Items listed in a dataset
+--
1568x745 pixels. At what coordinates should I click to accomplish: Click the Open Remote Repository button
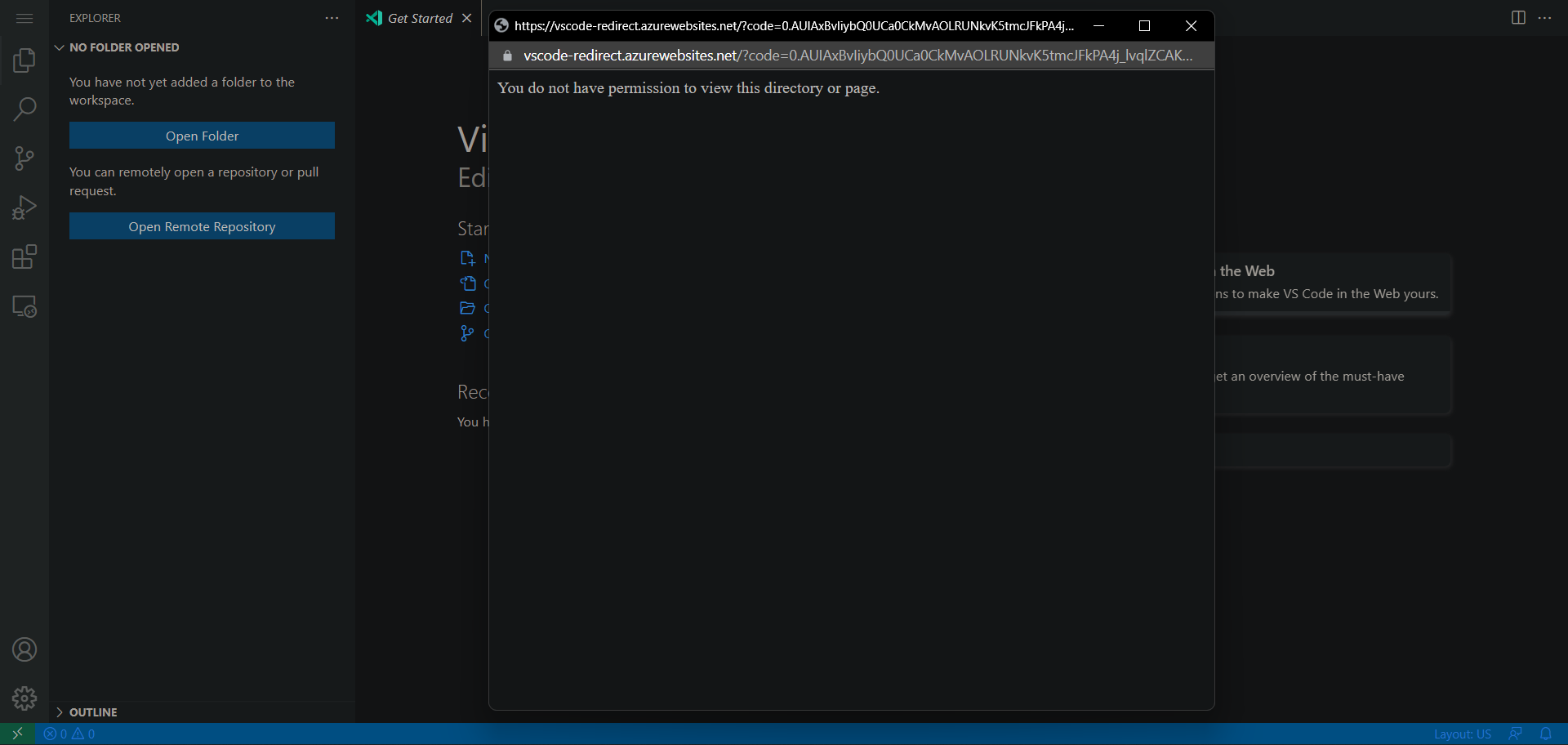point(201,226)
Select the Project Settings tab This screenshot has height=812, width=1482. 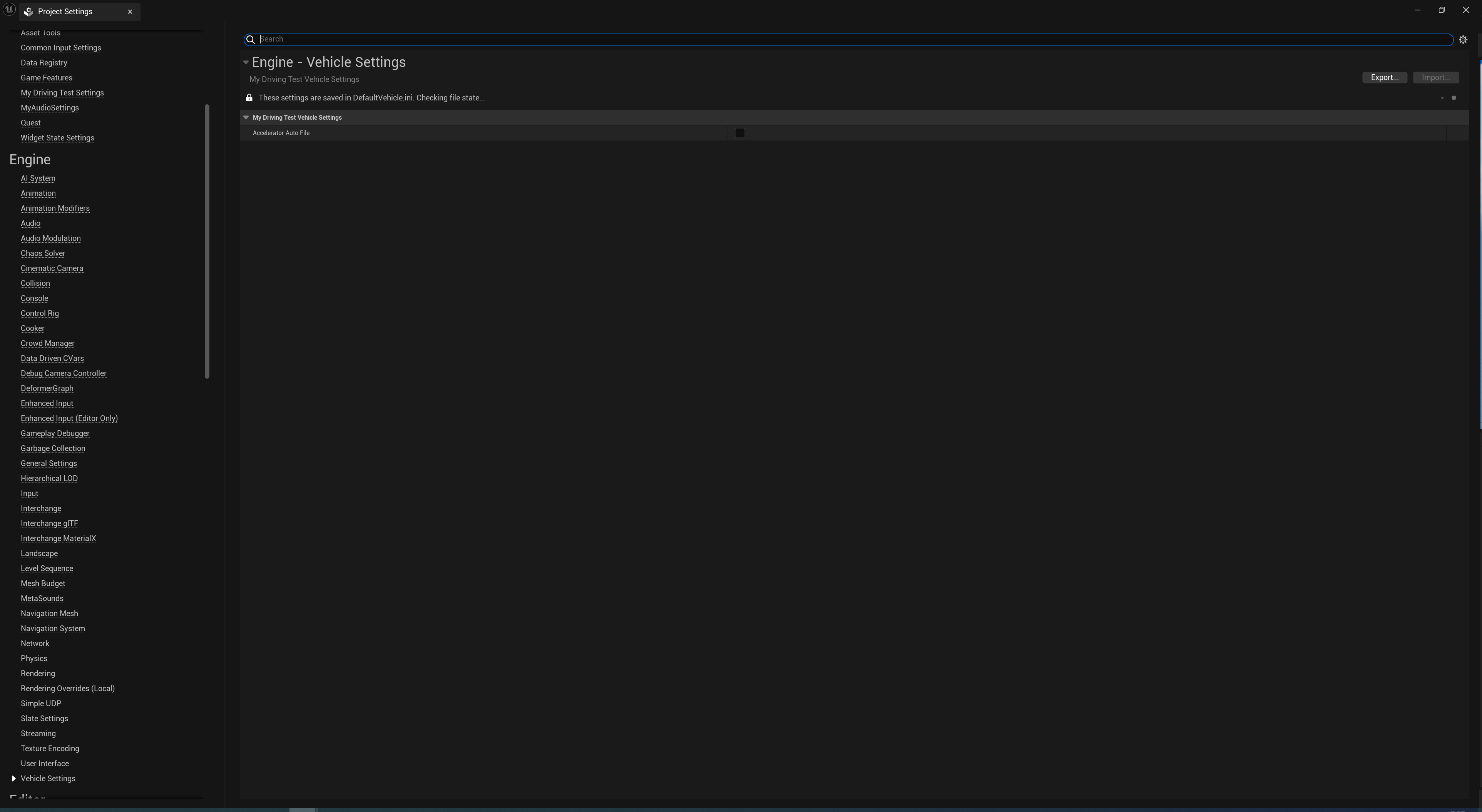65,12
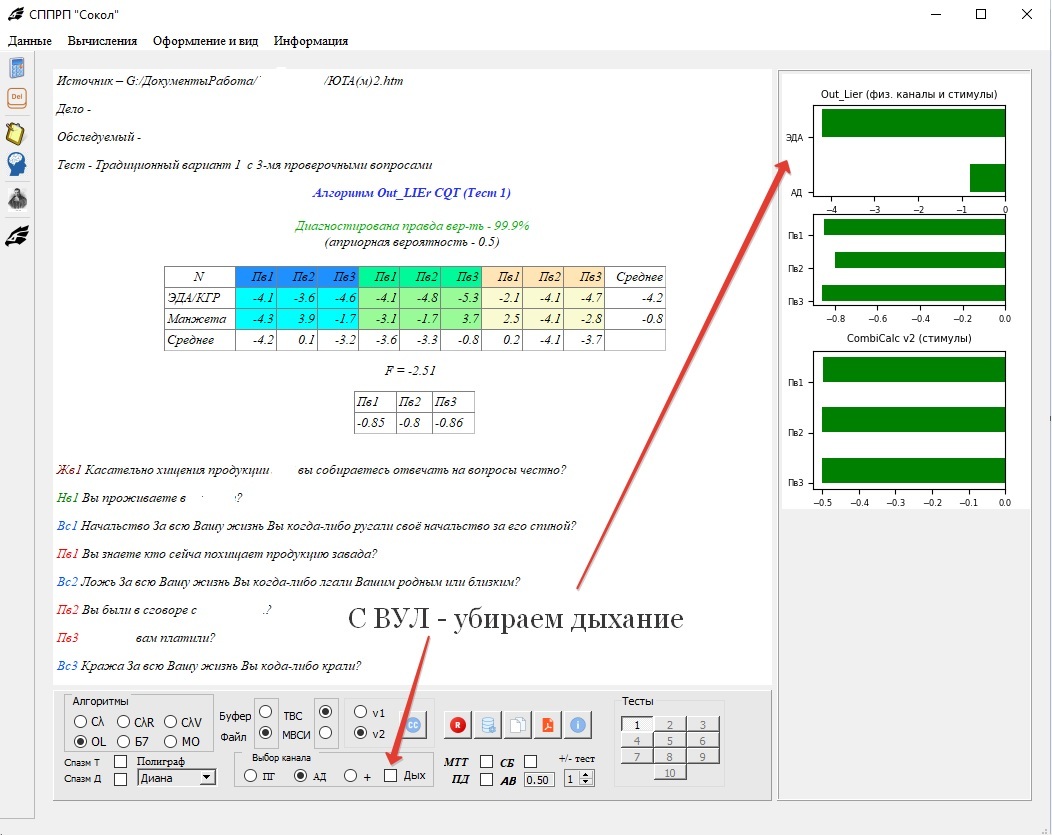The height and width of the screenshot is (835, 1052).
Task: Click the Del key icon
Action: pos(17,98)
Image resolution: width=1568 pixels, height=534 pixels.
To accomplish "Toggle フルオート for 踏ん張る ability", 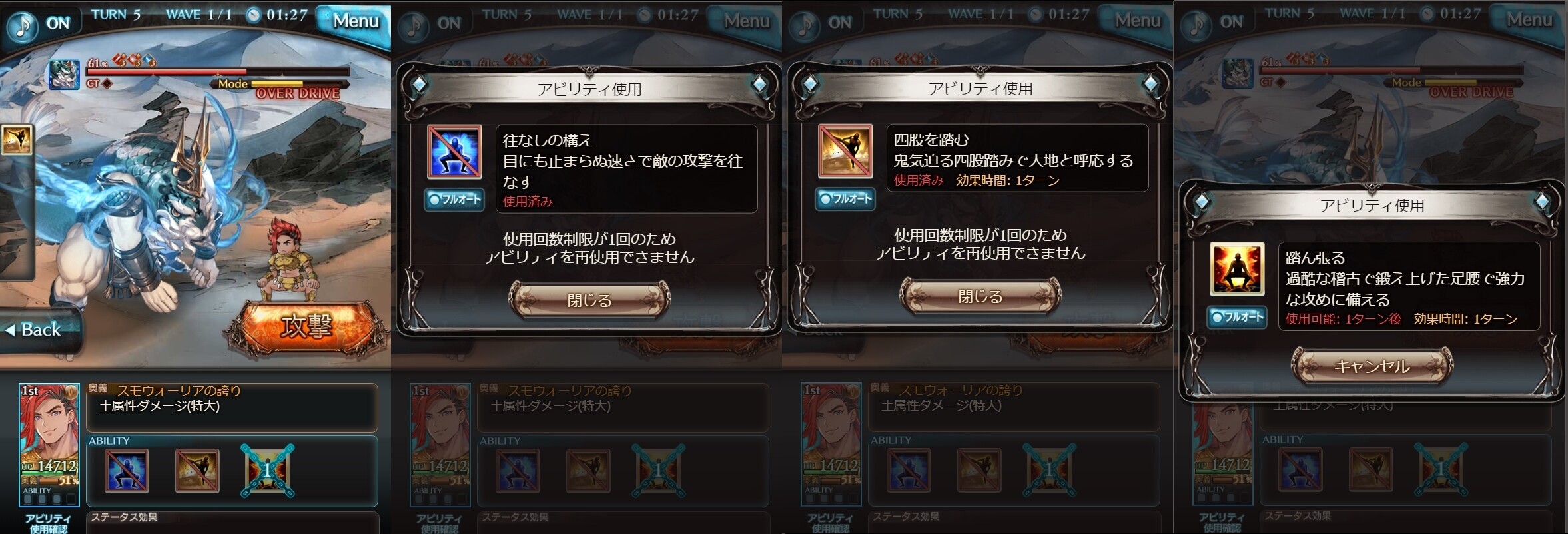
+--
**Your objective**
Retype the stretch of the records from their start through the line containing "point(201,226)". Leave the pictures out of your copy.

**Output of the task**
1568x745 pixels. At what coordinates should I click to accomplish: Click the Open Remote Repository button
point(201,226)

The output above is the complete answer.